-- start of Data supplied --
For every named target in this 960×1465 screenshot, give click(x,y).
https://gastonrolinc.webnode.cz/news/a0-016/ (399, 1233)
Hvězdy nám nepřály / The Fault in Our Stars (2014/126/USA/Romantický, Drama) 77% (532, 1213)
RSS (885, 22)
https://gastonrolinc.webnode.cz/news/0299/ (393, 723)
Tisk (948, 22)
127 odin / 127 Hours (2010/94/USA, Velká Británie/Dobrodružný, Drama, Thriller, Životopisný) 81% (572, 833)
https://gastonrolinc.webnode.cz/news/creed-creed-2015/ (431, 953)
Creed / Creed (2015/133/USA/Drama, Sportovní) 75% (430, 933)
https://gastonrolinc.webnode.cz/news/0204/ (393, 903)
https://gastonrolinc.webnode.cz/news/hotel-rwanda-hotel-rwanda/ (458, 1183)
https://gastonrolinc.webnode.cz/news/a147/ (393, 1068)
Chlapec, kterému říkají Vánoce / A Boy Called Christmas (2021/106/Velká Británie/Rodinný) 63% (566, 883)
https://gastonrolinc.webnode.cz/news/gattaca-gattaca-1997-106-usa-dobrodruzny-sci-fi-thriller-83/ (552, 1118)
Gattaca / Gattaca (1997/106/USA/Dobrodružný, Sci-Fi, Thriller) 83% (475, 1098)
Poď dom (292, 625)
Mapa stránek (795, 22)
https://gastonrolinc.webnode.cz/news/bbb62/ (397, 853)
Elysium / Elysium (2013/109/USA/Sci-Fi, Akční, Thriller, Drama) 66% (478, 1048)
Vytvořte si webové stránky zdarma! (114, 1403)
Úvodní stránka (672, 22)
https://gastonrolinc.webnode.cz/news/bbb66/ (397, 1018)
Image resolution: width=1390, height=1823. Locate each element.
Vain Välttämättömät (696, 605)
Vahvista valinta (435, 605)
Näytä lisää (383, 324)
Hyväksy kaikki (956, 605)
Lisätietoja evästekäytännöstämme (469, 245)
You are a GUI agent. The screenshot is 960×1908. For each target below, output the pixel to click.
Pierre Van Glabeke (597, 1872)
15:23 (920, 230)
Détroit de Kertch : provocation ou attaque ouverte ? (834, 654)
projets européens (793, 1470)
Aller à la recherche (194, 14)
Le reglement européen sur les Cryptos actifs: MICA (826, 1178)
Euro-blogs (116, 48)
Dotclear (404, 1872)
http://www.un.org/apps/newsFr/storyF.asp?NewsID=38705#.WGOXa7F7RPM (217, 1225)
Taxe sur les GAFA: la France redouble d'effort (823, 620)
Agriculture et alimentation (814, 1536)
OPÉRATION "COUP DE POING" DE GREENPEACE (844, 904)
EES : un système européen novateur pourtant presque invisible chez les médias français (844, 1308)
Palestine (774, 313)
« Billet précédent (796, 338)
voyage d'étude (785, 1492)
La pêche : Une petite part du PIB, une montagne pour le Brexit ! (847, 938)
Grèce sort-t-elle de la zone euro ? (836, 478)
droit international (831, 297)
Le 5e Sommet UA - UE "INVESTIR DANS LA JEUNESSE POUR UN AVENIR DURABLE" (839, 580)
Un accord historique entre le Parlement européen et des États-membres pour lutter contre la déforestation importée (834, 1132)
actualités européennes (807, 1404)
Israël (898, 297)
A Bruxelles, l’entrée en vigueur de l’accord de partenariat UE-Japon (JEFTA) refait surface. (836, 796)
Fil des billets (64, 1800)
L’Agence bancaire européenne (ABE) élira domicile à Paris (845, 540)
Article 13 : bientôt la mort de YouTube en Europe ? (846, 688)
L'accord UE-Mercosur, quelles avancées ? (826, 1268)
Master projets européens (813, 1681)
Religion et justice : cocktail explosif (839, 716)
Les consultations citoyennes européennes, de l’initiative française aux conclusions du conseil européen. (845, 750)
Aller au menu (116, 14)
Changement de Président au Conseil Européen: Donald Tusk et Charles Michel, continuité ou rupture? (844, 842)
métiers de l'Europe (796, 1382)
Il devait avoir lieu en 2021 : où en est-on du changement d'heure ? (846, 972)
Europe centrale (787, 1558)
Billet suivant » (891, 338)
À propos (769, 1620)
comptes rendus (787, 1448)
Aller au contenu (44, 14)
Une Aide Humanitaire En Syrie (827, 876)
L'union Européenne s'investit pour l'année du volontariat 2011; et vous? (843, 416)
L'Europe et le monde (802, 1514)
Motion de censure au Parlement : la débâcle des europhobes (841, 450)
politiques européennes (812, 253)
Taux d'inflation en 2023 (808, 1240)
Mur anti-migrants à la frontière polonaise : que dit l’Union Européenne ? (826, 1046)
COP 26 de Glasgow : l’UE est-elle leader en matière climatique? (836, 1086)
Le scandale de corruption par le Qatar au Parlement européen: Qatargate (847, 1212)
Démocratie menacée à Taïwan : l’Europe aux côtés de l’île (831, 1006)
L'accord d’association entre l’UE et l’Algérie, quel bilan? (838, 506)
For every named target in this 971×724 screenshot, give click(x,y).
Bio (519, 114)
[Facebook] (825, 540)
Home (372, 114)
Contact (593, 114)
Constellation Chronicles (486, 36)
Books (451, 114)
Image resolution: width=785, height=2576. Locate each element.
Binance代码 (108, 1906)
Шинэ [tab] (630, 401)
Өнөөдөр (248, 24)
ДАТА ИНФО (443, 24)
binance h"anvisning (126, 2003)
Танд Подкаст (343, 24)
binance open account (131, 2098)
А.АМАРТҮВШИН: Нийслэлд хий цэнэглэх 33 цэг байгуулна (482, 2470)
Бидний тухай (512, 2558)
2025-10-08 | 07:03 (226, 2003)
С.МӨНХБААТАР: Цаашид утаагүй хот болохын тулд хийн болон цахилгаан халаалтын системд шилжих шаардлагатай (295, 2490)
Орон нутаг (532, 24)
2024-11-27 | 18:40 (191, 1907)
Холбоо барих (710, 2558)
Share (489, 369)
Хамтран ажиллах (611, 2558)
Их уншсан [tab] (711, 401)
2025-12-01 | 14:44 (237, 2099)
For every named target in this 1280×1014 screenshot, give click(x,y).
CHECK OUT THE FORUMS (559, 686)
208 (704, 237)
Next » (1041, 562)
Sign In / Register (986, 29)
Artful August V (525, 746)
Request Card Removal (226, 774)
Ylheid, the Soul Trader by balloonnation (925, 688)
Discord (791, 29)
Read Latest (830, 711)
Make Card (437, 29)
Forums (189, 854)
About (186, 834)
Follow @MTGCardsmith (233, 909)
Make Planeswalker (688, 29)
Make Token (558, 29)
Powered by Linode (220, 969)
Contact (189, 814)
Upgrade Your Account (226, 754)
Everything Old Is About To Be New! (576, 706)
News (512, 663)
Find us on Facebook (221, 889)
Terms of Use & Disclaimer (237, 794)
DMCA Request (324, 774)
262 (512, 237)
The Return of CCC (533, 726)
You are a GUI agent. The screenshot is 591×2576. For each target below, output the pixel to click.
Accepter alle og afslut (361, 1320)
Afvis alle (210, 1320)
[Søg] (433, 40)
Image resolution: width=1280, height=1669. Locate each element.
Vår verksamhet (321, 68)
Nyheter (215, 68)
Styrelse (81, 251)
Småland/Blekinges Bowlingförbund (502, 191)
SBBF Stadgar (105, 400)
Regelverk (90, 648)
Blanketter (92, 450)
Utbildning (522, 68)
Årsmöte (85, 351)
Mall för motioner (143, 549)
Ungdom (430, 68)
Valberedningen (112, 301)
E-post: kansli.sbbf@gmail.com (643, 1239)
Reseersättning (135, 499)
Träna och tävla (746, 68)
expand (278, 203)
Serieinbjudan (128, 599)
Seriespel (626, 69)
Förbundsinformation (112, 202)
-- end of Data supplied --
**Challenge**:
Please update the data from the line containing "Share (489, 369)" down to the line containing "262 (512, 237)", replacing "Make" with "Create" and leaving everything else unchanged.

**Result of the task**:
Share (489, 369)
Хамтран ажиллах (611, 2558)
Их уншсан [tab] (711, 401)
2025-12-01 | 14:44 (237, 2099)
For every named target in this 1280×1014 screenshot, give click(x,y).
CHECK OUT THE FORUMS (559, 686)
208 (704, 237)
Next » (1041, 562)
Sign In / Register (986, 29)
Artful August V (525, 746)
Request Card Removal (226, 774)
Ylheid, the Soul Trader by balloonnation (925, 688)
Discord (791, 29)
Read Latest (830, 711)
Create Card (437, 29)
Forums (189, 854)
About (186, 834)
Follow @MTGCardsmith (233, 909)
Create Planeswalker (688, 29)
Create Token (558, 29)
Powered by Linode (220, 969)
Contact (189, 814)
Upgrade Your Account (226, 754)
Everything Old Is About To Be New! (576, 706)
News (512, 663)
Find us on Facebook (221, 889)
Terms of Use & Disclaimer (237, 794)
DMCA Request (324, 774)
262 (512, 237)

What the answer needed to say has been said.